Kneeling Cable Crunch

Comments

Directions:

Preperation/body position

  1. Set correct resistance on weight stack. Attach rope attachment to the high pulley.
  2. Grasp each end of the rope attachment with either hands.
  3. Pull on pulley, and kneel below, with a bend in the hip.
  4. Place hands (that are grasping the rope) close to the side of your head.
  5. Hyperextend the back slightly at the start of the movement.

Excution/Movement

  1. Keep hips and lower body stationary, flex torso forward whilst keeping rope close to the head for resistance.
  2. Bring elbows close to thighs.
  3. Repeat for desired amount of repetitions.

Comments

The kneeling cable crunch is an ideal exercise for those who wish to easily adjust the resistance used. The exercise will successfully stimulate the rectus abdominis, and the internal and external obliques.

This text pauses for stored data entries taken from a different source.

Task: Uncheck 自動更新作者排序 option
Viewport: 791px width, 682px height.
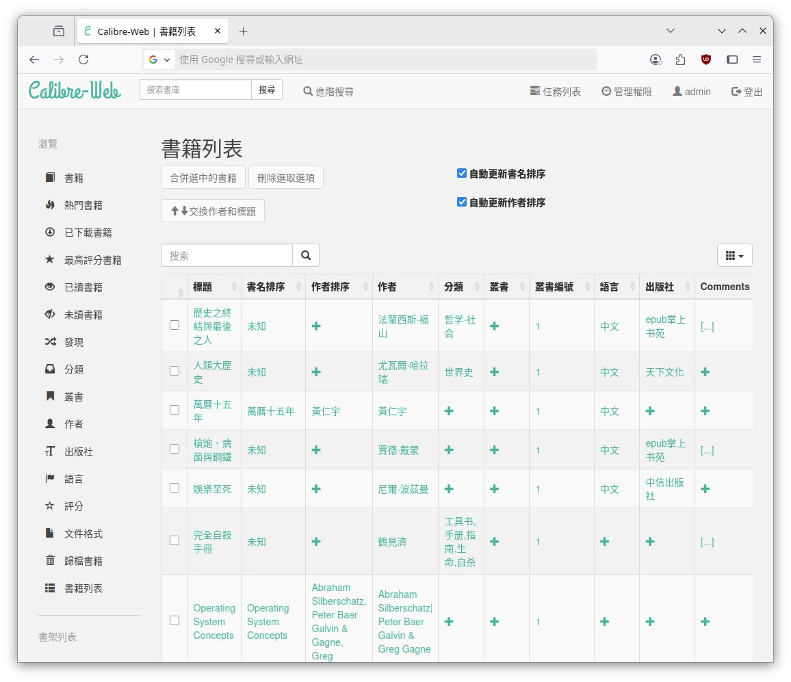Action: point(462,202)
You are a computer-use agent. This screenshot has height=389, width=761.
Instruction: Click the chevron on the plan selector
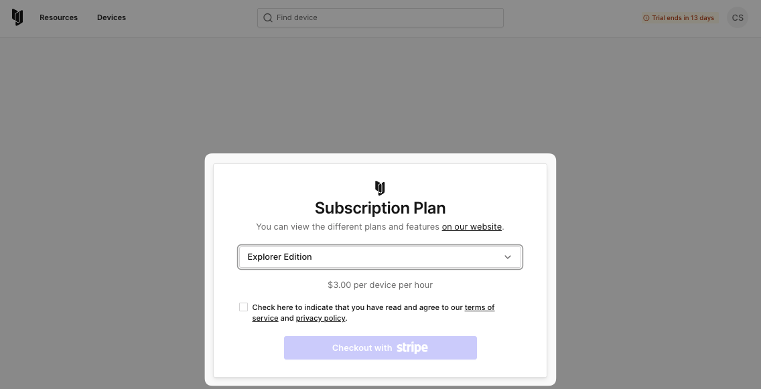(508, 256)
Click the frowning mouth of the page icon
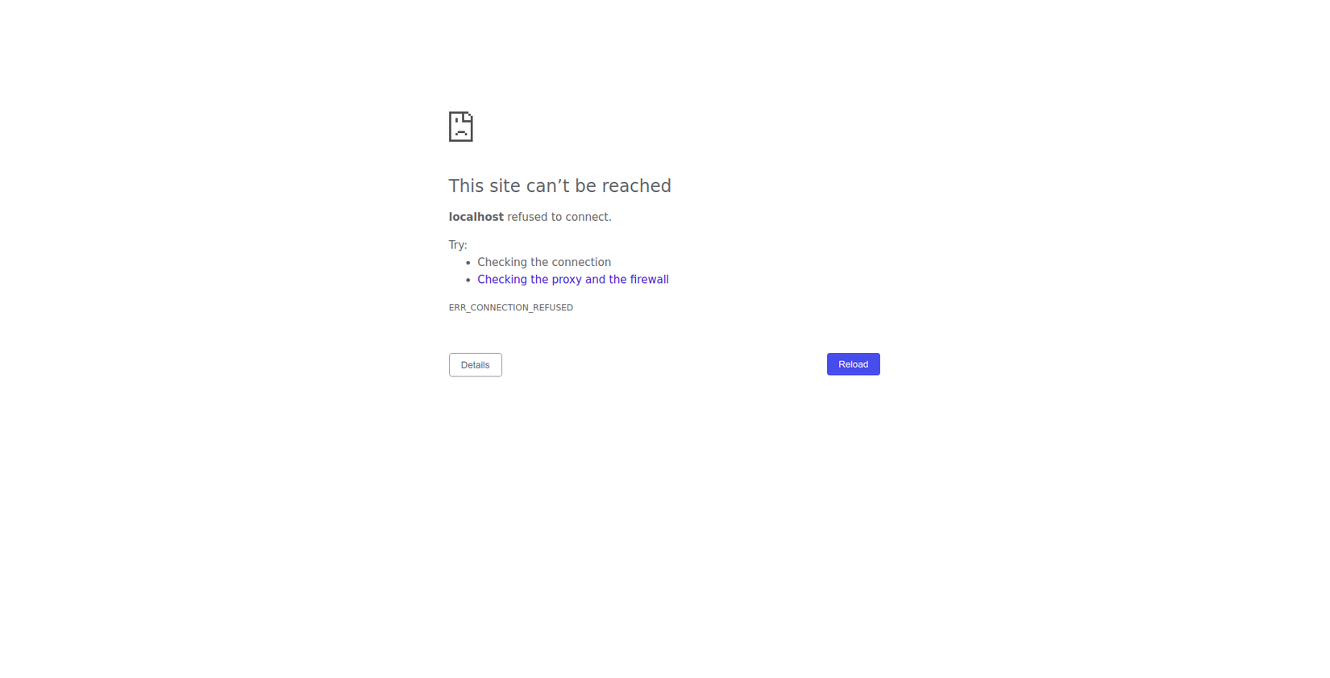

Hands should be placed near to the head during execution, but should not be fixed onto the head. By doing so you can place excessive stress on the neck, which is not ideal, nor necessary.

The kneeling cable crunch should not be seen as a method of addressing the desire for a slimmer waist. The ball crunch may provide the stimulus for hypertrophy to occur, but spot reduction of body fat is not possible. Diet and cardiovascular activities need to be addressed for this goal.

Information

Targets

Stablisers and secondary targets

Similiar Exercises

Home Training Alternative/Limited Equipment

Sport Uses

Flexion of the spine is important is many sports, such as various martial arts, swimming, gymnastics, football throw ins, throwing events, and movements in boxing and kickboxing.

A strong midsection is important in many sports, and also for injury prevention.